(Target position records)
▬▬▬▬▬▬
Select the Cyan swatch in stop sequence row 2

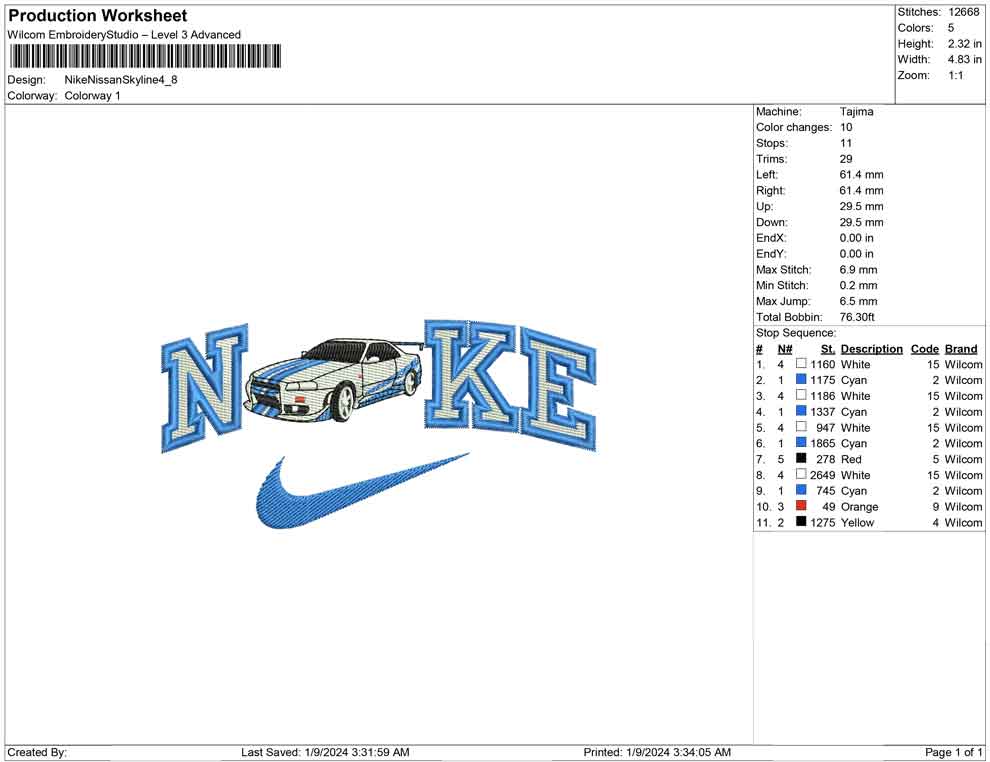801,380
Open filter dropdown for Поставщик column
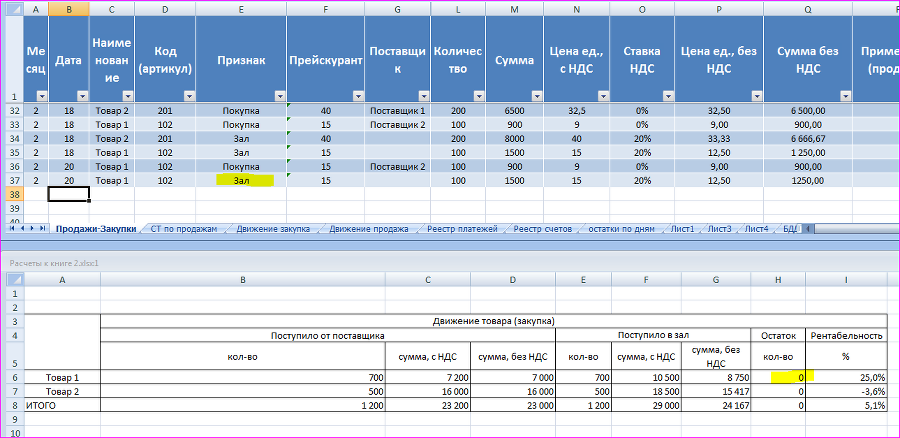The height and width of the screenshot is (438, 900). (x=424, y=96)
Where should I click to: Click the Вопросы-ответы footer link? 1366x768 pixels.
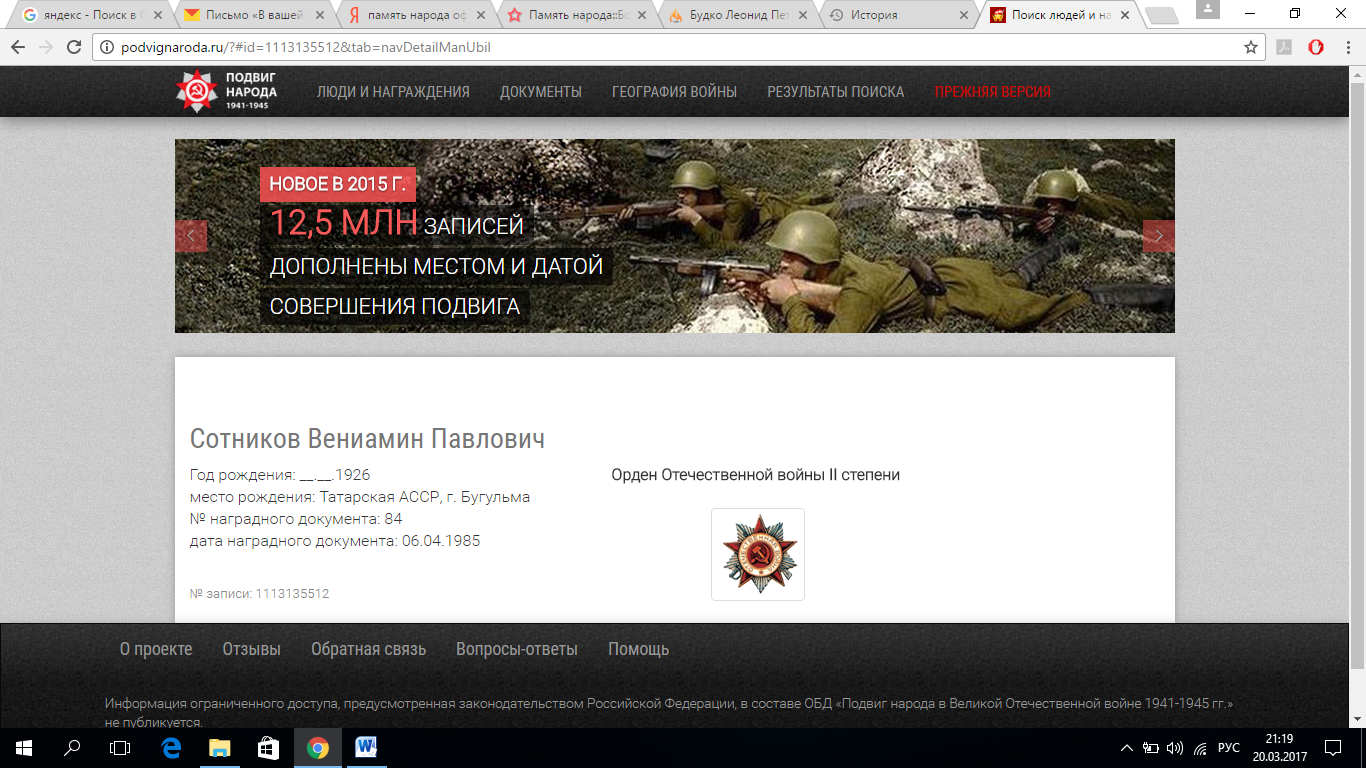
▬▬▬▬▬▬
*EXERCISE OBJECTIVE*.
Count how many lines of the records above contain the string "dropdown", with case counting. Reply with the number only.

*RESPONSE TO THIS EXERCISE*.
1